I love books, love to read. I will read just about anything I can get my hands on. Every once in a awhile, I come across a book that sticks with me. A book that I want to read over and over again. A book with lines that make me think, smile, laugh out loud. The Guernsey Literary and Potato Peel Pie Society, by Mary Ann Shaffer and Annie Barrows, is one of those books. (Sorry about not underlining the book title - I don't know how. . .) It's set in the aftermath of World War II, and is as much about healing as it is anything else. Here are some of the quotes that caught my eye and my heart.
"I should be thrilled. But the truth is that I'm gloomy - gloomier than I ever was during the war. Everything is so broken, Sophie: the roads, the buildings, the people. Especially the people."
"I wonder how the book got to Guernsey? Perhaps there is some secret sort of homing instinct in books that brings them to their perfect readers. How delightful if that were true."

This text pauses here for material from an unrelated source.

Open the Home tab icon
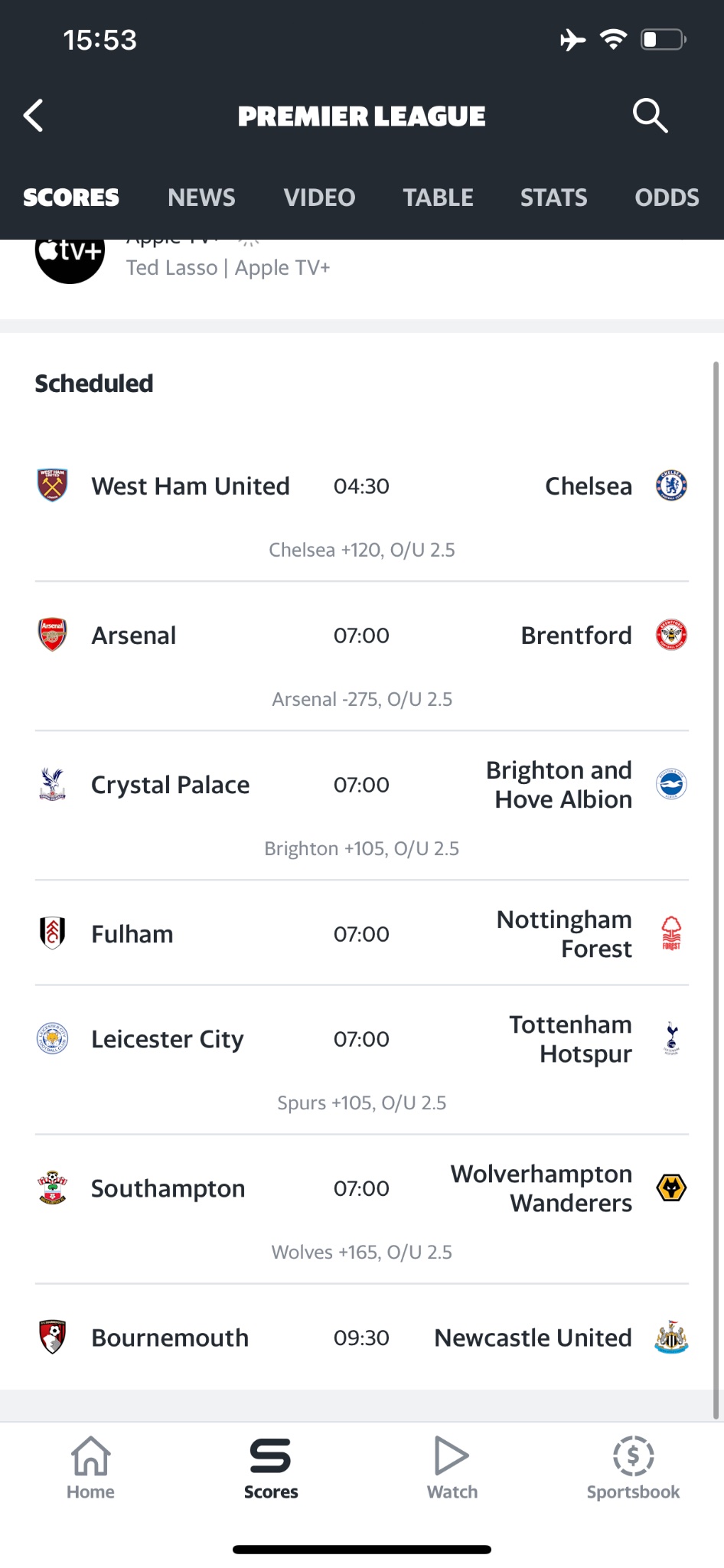724x1568 pixels. [90, 1455]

"Lamb also taught Hunt's youngest daughter to say the Lord's prayer backward. You naturally want to learn everything you can about a man like that."
"That's what I love about reading: one tiny thing will interest you in a book, and that tiny thing will lead you onto another book, and another bit there will lead you onto a third book. It's geometrically progressive - all with no end in sight, and for no other reason than sheer enjoyment."
"I love seeing the bookshops and meeting the booksellers - booksellers really are a special breed. No one in their right mind would take up clerking in a bookstore for the salary, and no one in his right mind would want to own one - the margin of profit is too small. So, it has to be a love of readers and reading that makes them do it - along with first dibs on the new books."
"It's amazing to me then, and still is, that so many people who wander into bookshops don't really know what they're after - they only want to look around and hope to see a book that will strike their fancy. . . . Our faces are always a dead giveaway. A lifted brow or curled lip reveals that it's a poor excuse for a book, and the clever customers ask for a recommendation instead, whereupon we frog-march them over to a particular volume and command them to read it. If they read it and despise it, they'll never come back. But if they like it, they're customers for life."
"While I question her taste, her judgment, her misplaced priorities, and her inappropriate sense of humor, she does indeed have one fine quality - she is honest."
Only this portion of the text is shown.